EVANGELIO DEL DÍA: Mt 9,14-15: Cuando se lleven al novio, entonces ayunarán.

EVANGELIO DEL DÍA:
Mt 9,14-15: Cuando se lleven al novio, entonces ayunarán.

En aquel tiempo, se acercaron los discípulos de Juan a Jesús, preguntándole:
-«Por qué nosotros y los fariseos ayunamos a menudo y, en cambio, tus discípulos no ayunan?»
Jesús les dijo:
-«¿Es que pueden guardar luto los invitados a la boda, mientras el novio está con ellos?
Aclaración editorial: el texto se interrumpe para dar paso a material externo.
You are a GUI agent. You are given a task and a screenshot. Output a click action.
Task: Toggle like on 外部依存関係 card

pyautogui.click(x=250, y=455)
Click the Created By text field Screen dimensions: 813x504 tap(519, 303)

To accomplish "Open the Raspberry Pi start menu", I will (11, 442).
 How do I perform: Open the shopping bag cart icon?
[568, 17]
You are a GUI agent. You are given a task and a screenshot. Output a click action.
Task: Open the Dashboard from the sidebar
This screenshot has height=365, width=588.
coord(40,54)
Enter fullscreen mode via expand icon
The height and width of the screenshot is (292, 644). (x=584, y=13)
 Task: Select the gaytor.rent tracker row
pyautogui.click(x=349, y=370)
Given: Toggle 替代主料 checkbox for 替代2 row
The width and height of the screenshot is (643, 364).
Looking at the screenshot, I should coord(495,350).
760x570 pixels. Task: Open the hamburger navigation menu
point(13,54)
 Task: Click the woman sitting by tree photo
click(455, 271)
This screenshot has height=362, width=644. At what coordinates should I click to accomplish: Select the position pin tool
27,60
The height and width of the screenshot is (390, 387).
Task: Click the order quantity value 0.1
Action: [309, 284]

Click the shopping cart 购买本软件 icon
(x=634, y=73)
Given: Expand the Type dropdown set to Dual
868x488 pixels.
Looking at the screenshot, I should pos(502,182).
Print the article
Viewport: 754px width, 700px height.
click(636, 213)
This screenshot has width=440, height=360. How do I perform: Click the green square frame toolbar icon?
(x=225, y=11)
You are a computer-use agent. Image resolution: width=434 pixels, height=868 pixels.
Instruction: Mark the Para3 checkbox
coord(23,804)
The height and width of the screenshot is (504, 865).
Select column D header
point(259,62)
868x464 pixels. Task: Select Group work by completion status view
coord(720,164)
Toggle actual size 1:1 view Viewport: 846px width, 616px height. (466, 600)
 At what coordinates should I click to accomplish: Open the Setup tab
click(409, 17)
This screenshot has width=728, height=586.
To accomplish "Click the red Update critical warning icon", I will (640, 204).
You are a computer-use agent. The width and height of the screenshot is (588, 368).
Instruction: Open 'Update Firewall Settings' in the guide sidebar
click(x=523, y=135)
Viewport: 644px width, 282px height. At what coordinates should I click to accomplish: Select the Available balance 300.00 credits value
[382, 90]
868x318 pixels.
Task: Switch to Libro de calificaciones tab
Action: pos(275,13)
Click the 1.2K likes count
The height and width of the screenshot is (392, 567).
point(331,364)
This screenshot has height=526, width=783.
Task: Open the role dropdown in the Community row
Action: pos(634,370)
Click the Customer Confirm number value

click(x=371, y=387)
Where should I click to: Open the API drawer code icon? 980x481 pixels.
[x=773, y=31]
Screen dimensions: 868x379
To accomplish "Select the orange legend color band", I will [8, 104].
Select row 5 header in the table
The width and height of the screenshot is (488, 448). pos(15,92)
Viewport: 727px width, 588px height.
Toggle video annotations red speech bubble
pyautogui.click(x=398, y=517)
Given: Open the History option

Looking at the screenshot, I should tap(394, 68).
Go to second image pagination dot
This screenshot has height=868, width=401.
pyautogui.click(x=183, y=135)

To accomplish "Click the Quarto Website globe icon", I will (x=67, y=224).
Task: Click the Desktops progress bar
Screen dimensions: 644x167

Llegará un día en que se lleven al novio, y entonces ayunaran.»

PISTAS DE MEDITACIÓN:

El Evangelio de hoy toca el tema del ayuno, igual que la primera lectura del profeta en la liturgia nos presenta el ayuno que Dios quiere. Tomamos el mensaje de Benedicto XVI dado en la cuaresma de 2009 para profundizar en el ayuno, y resaltamos algunas frases: «En nuestros días, parece que la práctica del ayuno ha perdido un poco su valor espiritual y ha adquirido más bien, en una cultura marcada por la búsqueda del bienestar material, el valor de una medida terapéutica para el cuidado del propio cuerpo. Está claro que ayunar es bueno para el bienestar físico, pero para los creyentes es, en primer lugar, una „terapia‟ para curar todo lo que les impide conformarse a la voluntad de Dios. […] Pablo VI identificaba la necesidad de colocar el ayuno en el contexto de la llamada a todo cristiano a no „vivir para sí mismo, sino para aquél que lo ama y se entrego por él y a vivir también para los hermanos‟. La Cuaresma podría ser una buena ocasión para retomar […] el significado auténtico y perenne de esta antigua práctica penitencial, que puede ayudarnos a mortificar nuestro egoísmo y a abrir el corazón al amor de Dios y del prójimo, primer y sumo mandamiento de la nueva ley y compendio de todo el Evangelio»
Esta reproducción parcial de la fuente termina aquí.